━━ Given information ━━

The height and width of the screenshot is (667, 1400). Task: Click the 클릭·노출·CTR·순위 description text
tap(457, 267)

━━━
━━ Given information ━━

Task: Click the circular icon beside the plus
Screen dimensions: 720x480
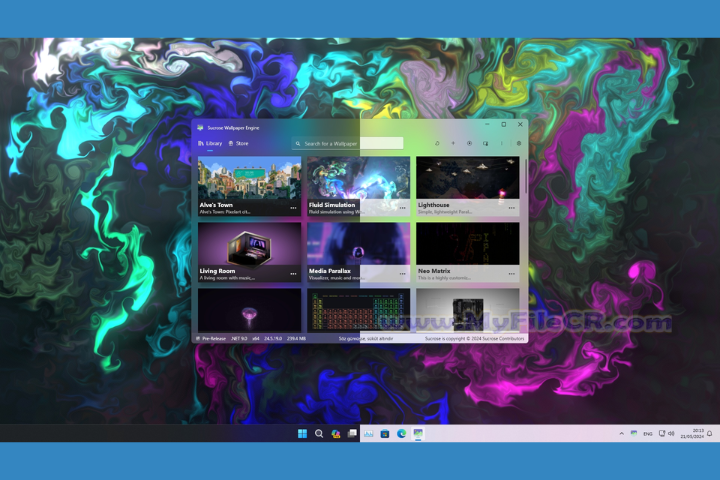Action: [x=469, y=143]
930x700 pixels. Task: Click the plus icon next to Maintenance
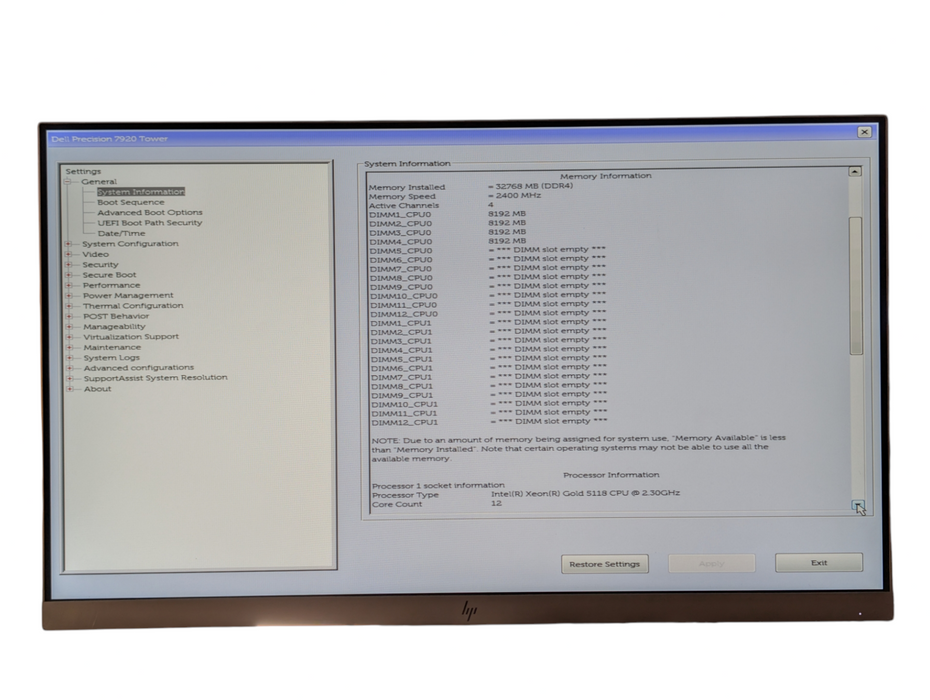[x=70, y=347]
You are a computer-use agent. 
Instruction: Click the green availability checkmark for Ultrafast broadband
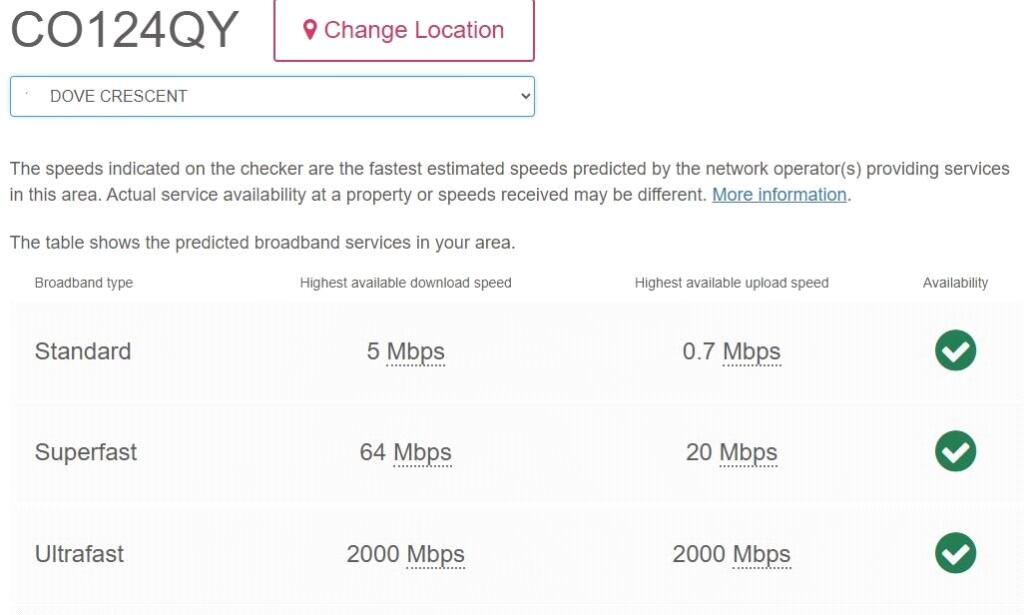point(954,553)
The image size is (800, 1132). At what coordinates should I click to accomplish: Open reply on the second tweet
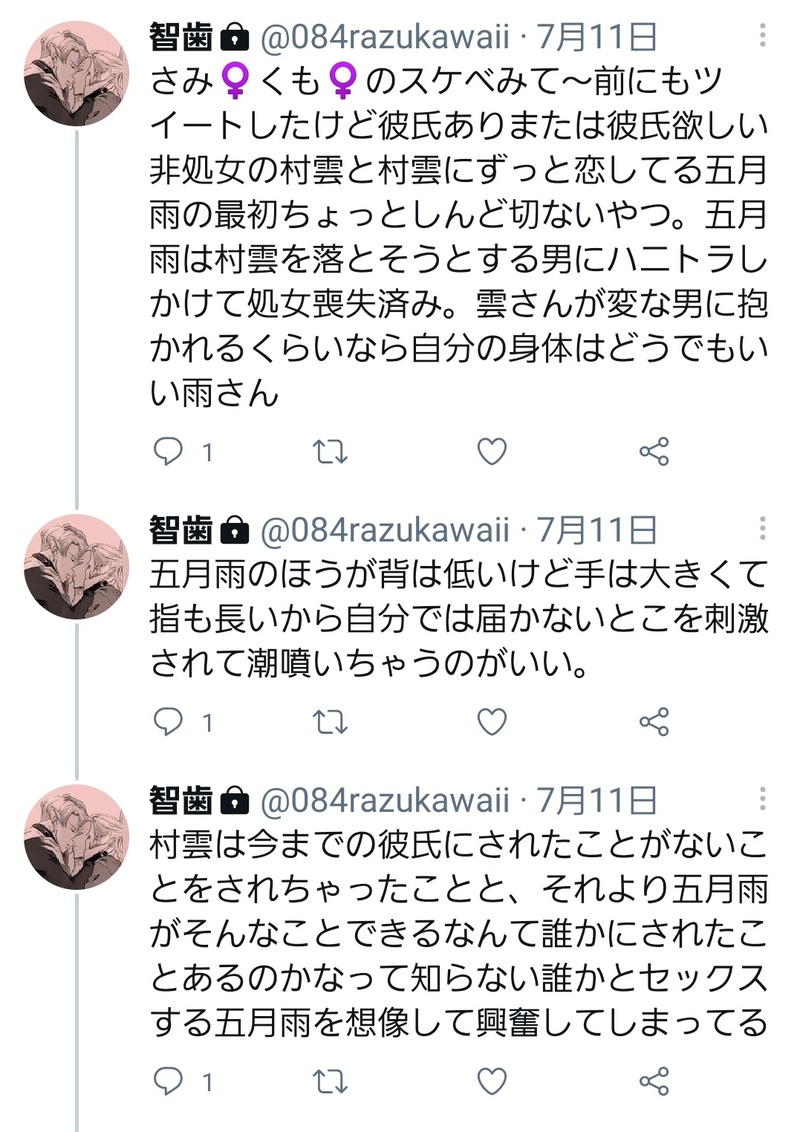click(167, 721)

━━━
━━ Given information ━━

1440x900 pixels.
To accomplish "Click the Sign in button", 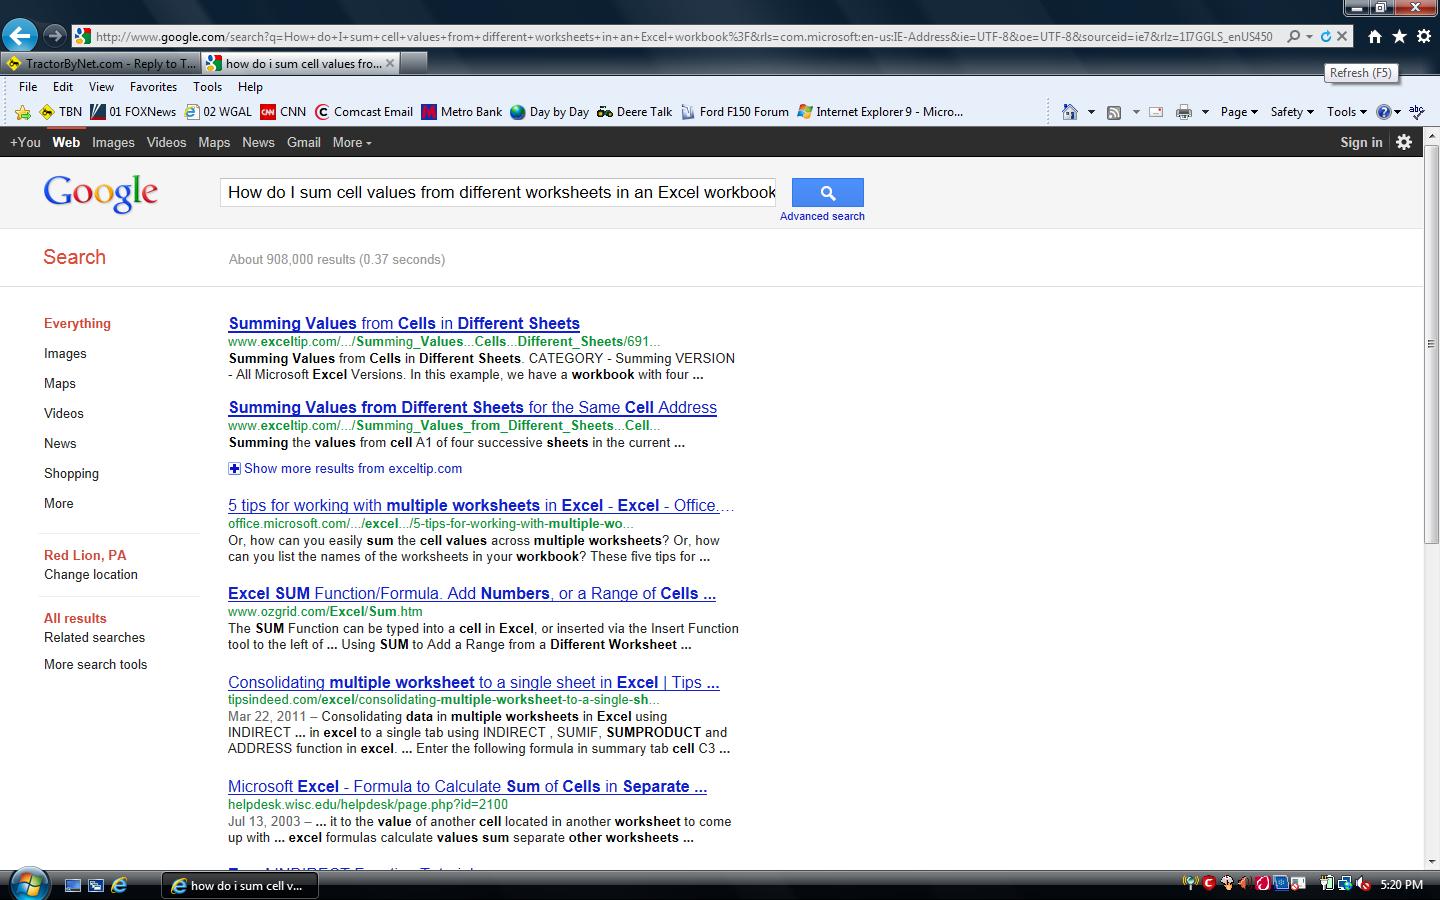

━━━

Instruction:
Recast the lines starting at the one containing "1440x900 pixels." and ending at the one containing "the Sign in" as a Markdown table with a Line column for the line number and a Text column for the line itself, skipping any blank lines. Leave the pictures out of your answer.

Answer to the problem:
| Line | Text |
|---|---|
| 1 | 1440x900 pixels. |
| 2 | To accomplish "Click the Sign in button",  |